» Work order
Return every line in the entries below where the word "computer" shows up.

Stored data entries:

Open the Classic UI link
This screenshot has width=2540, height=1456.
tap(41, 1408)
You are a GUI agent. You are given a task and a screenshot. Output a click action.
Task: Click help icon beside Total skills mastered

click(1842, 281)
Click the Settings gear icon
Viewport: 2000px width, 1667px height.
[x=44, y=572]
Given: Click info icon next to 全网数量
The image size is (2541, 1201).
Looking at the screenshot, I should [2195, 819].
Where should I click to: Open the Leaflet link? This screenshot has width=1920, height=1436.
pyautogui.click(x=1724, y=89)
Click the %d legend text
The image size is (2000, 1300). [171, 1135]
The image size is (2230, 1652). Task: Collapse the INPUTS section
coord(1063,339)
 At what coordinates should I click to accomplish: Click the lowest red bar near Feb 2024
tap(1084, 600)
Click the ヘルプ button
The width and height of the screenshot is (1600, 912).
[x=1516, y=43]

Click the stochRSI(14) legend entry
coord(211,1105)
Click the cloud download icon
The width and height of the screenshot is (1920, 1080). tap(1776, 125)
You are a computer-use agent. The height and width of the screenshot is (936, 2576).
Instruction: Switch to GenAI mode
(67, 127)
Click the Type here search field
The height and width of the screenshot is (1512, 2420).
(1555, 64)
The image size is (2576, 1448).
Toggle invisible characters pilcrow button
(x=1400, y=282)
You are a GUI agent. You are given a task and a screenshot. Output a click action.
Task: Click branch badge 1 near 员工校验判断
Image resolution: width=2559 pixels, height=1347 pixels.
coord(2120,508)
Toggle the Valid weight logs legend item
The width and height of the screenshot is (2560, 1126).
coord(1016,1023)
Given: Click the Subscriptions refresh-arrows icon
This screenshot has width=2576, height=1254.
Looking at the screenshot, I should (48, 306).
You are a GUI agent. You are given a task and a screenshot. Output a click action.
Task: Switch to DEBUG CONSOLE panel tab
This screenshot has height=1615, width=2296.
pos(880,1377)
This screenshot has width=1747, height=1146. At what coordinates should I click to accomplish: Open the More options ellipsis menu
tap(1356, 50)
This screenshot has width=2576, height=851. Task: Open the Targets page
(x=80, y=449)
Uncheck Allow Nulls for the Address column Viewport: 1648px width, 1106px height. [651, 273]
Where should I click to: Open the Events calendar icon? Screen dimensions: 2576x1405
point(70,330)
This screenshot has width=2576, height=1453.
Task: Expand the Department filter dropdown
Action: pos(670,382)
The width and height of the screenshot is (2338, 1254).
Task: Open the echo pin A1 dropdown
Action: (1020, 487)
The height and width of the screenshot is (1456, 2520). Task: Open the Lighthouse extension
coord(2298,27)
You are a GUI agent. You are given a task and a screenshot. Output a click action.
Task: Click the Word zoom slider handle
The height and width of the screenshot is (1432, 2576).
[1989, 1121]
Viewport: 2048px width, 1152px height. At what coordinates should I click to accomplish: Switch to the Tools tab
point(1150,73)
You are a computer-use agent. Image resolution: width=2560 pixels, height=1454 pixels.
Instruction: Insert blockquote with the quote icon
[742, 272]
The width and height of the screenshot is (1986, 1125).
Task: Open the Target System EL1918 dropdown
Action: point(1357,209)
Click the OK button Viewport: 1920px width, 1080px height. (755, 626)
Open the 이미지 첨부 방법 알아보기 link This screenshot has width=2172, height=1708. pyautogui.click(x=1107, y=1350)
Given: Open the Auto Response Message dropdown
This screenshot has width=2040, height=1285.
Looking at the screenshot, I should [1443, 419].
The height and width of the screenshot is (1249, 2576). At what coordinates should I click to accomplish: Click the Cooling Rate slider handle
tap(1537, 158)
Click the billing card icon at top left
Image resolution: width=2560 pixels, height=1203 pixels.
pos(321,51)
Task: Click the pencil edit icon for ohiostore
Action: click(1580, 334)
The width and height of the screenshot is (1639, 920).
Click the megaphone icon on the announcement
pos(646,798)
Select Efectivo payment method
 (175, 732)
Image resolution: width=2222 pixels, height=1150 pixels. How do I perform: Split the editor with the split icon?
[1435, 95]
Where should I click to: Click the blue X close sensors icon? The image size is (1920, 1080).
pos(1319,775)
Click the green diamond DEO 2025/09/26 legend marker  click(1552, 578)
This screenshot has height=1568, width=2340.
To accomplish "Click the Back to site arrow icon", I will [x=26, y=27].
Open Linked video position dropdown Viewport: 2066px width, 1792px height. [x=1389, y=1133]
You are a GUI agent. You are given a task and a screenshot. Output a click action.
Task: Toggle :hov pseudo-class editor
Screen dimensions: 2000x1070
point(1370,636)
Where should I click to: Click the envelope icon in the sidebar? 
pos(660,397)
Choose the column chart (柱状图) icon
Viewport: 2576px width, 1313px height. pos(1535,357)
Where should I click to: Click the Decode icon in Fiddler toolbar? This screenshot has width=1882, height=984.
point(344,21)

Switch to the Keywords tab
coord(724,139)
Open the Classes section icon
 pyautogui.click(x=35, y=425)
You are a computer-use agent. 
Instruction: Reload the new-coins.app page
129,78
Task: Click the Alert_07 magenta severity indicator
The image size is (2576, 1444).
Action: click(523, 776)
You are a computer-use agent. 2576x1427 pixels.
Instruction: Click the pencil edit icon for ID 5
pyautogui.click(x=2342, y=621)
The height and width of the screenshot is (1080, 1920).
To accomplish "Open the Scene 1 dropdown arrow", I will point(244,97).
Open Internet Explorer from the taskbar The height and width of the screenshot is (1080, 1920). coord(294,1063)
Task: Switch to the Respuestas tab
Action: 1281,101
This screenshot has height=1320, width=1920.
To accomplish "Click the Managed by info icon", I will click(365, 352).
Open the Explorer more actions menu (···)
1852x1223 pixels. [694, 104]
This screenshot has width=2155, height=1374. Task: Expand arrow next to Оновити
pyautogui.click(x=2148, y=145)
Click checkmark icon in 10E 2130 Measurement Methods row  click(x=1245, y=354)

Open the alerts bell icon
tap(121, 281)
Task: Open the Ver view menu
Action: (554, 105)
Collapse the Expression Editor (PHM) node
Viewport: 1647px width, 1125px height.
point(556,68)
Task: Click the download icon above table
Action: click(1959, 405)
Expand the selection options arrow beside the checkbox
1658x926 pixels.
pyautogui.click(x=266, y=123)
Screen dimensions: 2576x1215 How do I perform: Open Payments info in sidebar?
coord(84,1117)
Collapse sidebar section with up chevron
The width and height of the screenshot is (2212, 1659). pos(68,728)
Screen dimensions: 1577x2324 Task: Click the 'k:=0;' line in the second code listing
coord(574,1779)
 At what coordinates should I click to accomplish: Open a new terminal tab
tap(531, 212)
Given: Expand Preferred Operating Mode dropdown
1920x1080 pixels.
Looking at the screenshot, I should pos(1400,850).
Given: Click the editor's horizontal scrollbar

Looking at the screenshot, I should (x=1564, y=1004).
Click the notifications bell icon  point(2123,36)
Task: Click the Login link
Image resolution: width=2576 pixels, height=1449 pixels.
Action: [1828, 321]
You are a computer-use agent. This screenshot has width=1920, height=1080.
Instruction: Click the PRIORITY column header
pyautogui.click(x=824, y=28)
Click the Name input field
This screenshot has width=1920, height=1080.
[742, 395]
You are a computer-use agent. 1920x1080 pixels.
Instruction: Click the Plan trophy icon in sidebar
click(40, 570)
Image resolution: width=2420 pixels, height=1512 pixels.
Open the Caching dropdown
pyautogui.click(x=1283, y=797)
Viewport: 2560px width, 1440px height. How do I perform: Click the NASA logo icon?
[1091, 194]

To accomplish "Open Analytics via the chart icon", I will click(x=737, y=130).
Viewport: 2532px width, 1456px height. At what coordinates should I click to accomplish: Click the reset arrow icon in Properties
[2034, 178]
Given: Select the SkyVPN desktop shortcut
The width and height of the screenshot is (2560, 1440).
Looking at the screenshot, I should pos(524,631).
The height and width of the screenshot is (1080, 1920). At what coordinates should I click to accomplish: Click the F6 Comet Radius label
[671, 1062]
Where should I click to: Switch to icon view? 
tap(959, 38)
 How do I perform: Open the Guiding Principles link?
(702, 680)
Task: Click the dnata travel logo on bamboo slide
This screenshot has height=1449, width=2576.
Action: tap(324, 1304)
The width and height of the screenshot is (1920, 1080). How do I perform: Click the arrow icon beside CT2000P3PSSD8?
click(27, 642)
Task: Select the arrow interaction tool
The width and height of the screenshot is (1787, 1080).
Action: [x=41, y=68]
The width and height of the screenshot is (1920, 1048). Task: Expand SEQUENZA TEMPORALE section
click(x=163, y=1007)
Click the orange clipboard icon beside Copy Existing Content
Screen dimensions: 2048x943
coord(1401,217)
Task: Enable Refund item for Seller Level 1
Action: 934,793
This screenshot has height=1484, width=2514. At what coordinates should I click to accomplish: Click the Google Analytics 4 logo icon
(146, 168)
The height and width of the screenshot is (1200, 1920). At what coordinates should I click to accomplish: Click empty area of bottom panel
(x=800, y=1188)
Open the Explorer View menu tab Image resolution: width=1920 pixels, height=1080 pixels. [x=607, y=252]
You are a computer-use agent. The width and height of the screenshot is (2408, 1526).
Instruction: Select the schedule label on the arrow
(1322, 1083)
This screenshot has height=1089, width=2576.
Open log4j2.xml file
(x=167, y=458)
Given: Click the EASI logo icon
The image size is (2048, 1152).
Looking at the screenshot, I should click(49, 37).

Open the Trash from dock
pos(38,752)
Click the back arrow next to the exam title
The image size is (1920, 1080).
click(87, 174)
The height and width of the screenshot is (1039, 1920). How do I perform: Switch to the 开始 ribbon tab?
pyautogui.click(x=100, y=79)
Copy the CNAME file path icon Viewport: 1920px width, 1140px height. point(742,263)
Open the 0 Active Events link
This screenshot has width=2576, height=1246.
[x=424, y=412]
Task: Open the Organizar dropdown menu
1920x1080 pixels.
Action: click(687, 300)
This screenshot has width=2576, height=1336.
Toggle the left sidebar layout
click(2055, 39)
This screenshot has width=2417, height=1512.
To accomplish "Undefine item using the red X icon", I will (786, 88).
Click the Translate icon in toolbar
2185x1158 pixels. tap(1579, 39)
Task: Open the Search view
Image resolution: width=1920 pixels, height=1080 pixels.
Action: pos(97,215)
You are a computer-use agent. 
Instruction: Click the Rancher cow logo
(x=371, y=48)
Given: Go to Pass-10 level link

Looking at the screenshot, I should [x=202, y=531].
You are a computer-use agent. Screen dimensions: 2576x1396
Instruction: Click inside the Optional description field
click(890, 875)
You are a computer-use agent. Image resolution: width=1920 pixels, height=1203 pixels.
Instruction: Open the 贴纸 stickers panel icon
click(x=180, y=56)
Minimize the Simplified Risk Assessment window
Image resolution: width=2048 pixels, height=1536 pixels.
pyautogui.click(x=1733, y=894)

» Task output
You are a computer-use agent. The height and width of the screenshot is (936, 2576).
You are a computer-use agent. Image resolution: width=2560 pixels, height=1454 pixels.
You are a computer-use agent. 
You are a computer-use agent. 2576x1427 pixels.
You are a computer-use agent. This screenshot has width=1920, height=1080.
You are a computer-use agent. 1920x1080 pixels.
You are a computer-use agent. The width and height of the screenshot is (2408, 1526).
You are a computer-use agent. 
You are a computer-use agent. Screen dimensions: 2576x1396
You are a computer-use agent. Image resolution: width=1920 pixels, height=1203 pixels.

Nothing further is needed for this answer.